Monday, November 18, 2013
Finding Purpose…Far Away from Home
Guest Post by Sara Goff
I started my quest handing out ice tea in Dixie cups at Holy Apostles Soup Kitchen in Manhattan. My motivation was research. I would smile as I set a drink on the tray of each customer passing through the assembly line. Often a downcast face would brighten, cracking a mask of hard times and city grit, and a smile would emerged more beautiful and sincere than any smile I’d ever seen.
It just so happened that the Soup Kitchen held a Writers Workshop that met every Wednesday after lunch in the spring. Ian Frazier, writer for The New Yorker and author of Travels in Siberia, founded the Workshop in 1994. I approached him at the start of the season in 2006.
Ian, or Sandy, as he prefers to be called, explained in a very polite, almost shy, tone that I wasn’t right for the position. Ideally, they needed male leaders, just in case there was trouble. He was right; I was not going to be the one to break up a fight, but I felt sure that I could contribute something to the group. After all, I was passionate about writing.

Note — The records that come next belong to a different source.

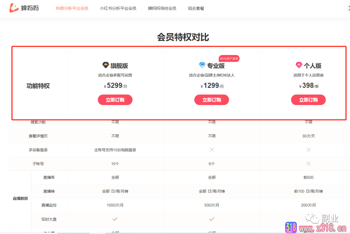The width and height of the screenshot is (350, 234).
Task: Click the 功能特权 header cell
Action: 38,86
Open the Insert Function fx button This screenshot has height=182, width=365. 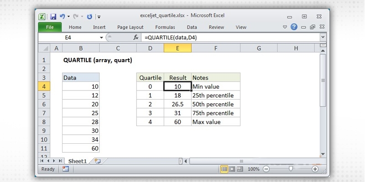pos(136,37)
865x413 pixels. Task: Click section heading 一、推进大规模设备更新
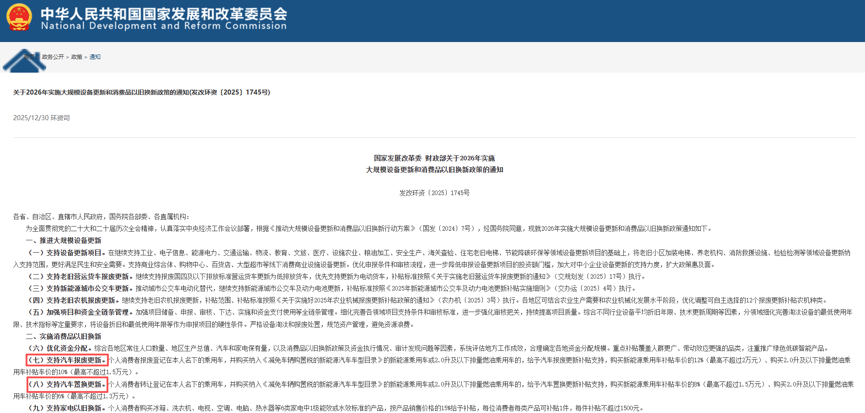point(64,240)
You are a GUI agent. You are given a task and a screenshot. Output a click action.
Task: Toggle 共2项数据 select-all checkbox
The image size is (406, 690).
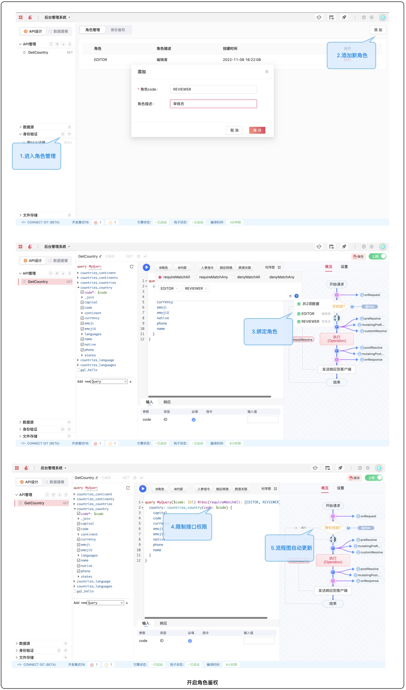tap(299, 304)
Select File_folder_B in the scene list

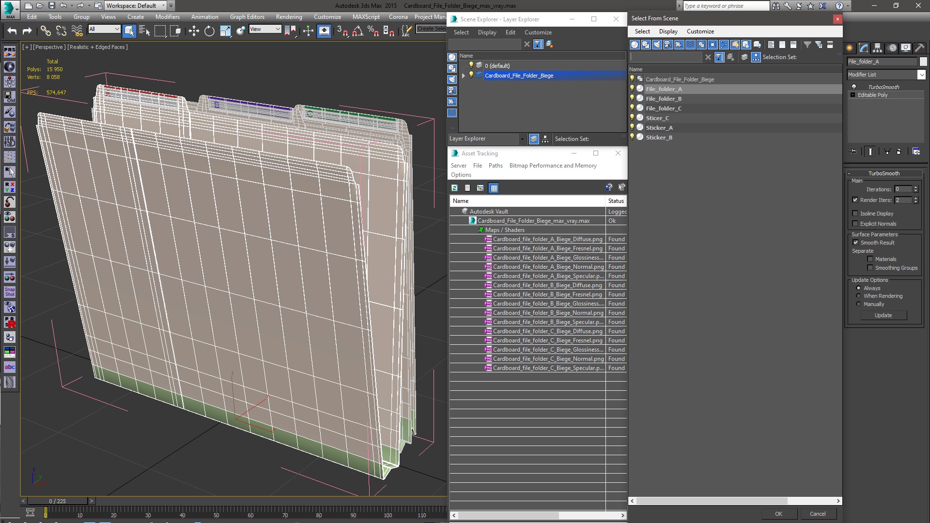[x=664, y=99]
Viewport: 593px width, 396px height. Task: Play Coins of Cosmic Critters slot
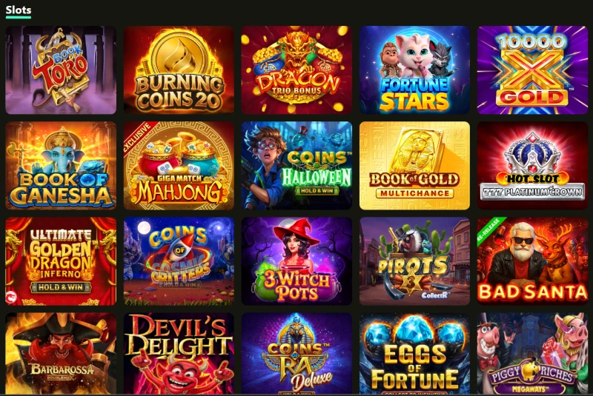179,261
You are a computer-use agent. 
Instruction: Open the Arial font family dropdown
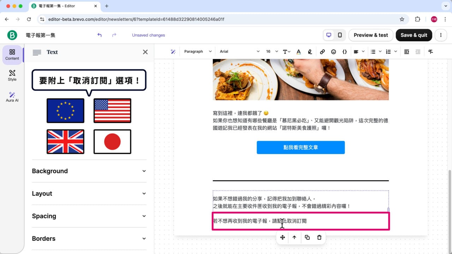tap(239, 52)
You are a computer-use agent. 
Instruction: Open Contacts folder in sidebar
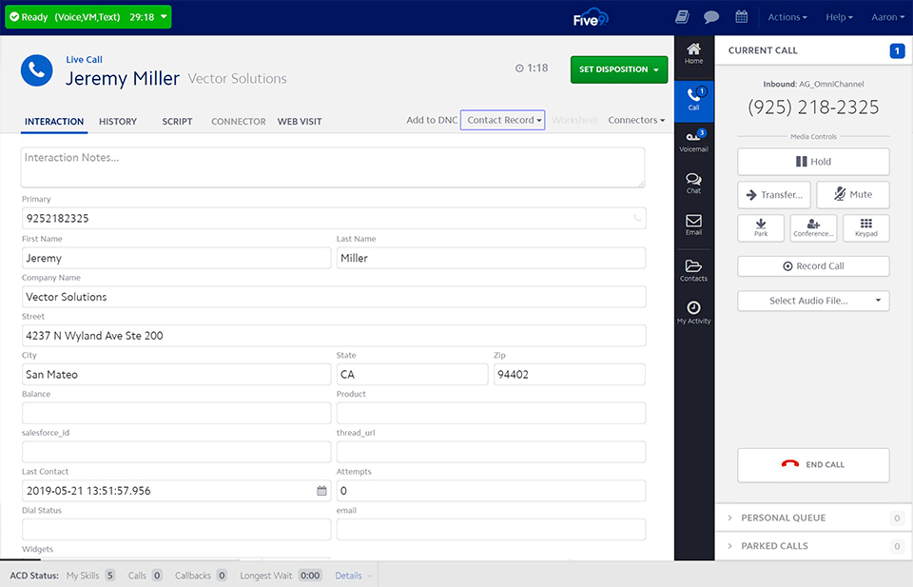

So I showed up the first day as a trial, more or less inviting myself, and immediately felt a connection with the12 or so men and women from the Soup Kitchen. They came from all different backgrounds, none of which resembled my own, but we had one thing in common: the desire to write. After introducing ourselves, we sat quietly with our paper and pen and wrote about a random topic and how it applied to our lives. Then, after about forty-five minutes, we all shared what we wrote. I, being overly concerned with choosing the perfect words and crafting what I hoped were brilliant sentences, had very little written. The others, untethered by rules and expectations, free to expound the given topic with pure emotion and imagination, had amazing, memorable life-stories to share. I realized I had a lot to learn.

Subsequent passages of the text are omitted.